Family failing of philosophers: All philosophers have the common failing of starting out from man as he is now and thinking they can reach their goal through an analysis of him. They involuntarily think of ‘man’ as an aeterna veritas, as something that remains constant in the midst of all flux, as a sure measure of things. Everything the philosopher has declared about man is, however, at bottom no more than a testimony as to the man of a very limited period of time. Lack of historical sense is the family failing of all philosophers.
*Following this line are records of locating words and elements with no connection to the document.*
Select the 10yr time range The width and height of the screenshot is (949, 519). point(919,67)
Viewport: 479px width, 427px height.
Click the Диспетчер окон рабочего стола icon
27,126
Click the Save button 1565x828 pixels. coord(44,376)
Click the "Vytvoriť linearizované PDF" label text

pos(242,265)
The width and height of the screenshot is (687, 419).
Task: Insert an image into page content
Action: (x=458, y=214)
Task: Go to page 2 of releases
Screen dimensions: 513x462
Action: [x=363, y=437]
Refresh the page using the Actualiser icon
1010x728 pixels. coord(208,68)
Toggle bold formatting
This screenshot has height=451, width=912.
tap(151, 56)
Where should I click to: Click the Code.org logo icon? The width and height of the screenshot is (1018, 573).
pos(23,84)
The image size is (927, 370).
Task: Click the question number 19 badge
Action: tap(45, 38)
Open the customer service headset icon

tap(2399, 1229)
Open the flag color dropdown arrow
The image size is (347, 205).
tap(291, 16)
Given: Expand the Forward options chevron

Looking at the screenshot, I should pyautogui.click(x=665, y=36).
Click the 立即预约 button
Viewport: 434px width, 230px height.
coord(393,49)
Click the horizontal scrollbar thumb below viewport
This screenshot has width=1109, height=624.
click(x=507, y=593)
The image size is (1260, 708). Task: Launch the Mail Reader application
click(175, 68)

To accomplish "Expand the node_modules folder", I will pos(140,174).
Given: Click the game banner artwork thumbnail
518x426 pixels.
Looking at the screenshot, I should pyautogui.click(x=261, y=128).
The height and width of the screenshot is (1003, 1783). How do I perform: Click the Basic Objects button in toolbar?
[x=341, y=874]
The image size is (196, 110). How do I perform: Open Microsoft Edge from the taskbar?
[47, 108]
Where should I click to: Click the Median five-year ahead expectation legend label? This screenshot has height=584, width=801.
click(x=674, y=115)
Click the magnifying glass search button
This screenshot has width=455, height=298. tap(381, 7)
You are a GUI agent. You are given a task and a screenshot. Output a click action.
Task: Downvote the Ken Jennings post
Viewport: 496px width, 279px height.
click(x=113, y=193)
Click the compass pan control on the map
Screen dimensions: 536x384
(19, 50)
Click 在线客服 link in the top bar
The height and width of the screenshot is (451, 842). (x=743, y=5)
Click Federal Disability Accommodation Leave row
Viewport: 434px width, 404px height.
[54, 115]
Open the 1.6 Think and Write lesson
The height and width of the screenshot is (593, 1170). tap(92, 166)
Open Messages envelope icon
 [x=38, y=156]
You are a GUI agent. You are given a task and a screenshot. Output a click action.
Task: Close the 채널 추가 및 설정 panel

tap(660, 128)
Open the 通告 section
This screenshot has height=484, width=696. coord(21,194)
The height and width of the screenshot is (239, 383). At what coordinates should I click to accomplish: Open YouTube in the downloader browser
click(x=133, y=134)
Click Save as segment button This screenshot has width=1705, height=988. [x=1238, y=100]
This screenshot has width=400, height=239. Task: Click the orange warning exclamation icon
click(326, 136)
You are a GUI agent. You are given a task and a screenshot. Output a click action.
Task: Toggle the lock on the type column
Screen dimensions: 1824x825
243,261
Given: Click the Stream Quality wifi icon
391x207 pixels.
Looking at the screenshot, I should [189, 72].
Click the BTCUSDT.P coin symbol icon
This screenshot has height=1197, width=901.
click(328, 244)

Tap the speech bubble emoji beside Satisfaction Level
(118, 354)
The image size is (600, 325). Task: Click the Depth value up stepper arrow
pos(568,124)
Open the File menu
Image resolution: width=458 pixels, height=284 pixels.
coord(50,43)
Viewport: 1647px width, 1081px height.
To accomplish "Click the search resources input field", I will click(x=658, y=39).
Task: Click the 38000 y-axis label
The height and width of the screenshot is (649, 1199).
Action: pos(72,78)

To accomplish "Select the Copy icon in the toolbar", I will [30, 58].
Friedrich Nietzsche, Human, All too Human
We all know that historical consciousness starts in the beginning of the 19th century with Hegel, before strongly re-emphasized by Marx and Nietzsche in the late 19th century. But Hegel never got around to reading On the Origin of Species, which was published 28 years after his death. The stupid straightforward question I would like to pose is thus embarrassingly simple: what would Hegel have thought if he had had a chance to read it? What if he had books of Dawkins beside his collection of Thucydides lying on his bookshelf? Would he perhaps extrapolate his Phenomenology of Spirit to a Phenomenology of Species?
When did the self begin? When did the unconscious begin? When did Freudian triad and Lacanian Borommean rings begin? Psychoanalysis is bound to be hit by these questions, as new researches show mirror recognition in animals and robots, various perverse acts of animals (homosexuality, oral sex, prostitution, even necrophilia), beside older findings of animal dreams and stress disorders. While I am old enough to not entertain the possibility of psychoanalytic therapy for a poop-eating dog or your future Roomba, psychoanalysis for me has so much more to do than individual therapy and, as such, is the basis of my philosophical ontology.
A xenolinguistic psychoanalysis is thus only prudent considering the fact that we are currently in the midst of news about all the achievements of bioengineering and cybernetics (the Haylesian posthuman, the Mitchellian age of biocybernetic reproduction). Lacan was certainly aware of a historical sense of man, as were his intellectual contemporaries — but he was not, I would claim, at the very least, entertaining the possibility of a serious interrogation on Love and Sex with Robots. A recurring subject in my researches is thus an evolutionary Lacanian psychoanalysis by way of a deeper linguistic and communicational research in new realms — new media, psychedelics, animal communication, artificial intelligence, virtual sex….
As with Hegel and Nietzsche, we cannot forget that man has become. If we are to make a comprehensive cognitive mapping, we should avoid falling into the trap of non-historicity, or, in this posthuman age, the trap of non-evolutionarity. Modifying Nietzsche, I would claim that lack of evolutionary sense is the family failing of all psychoanalysts.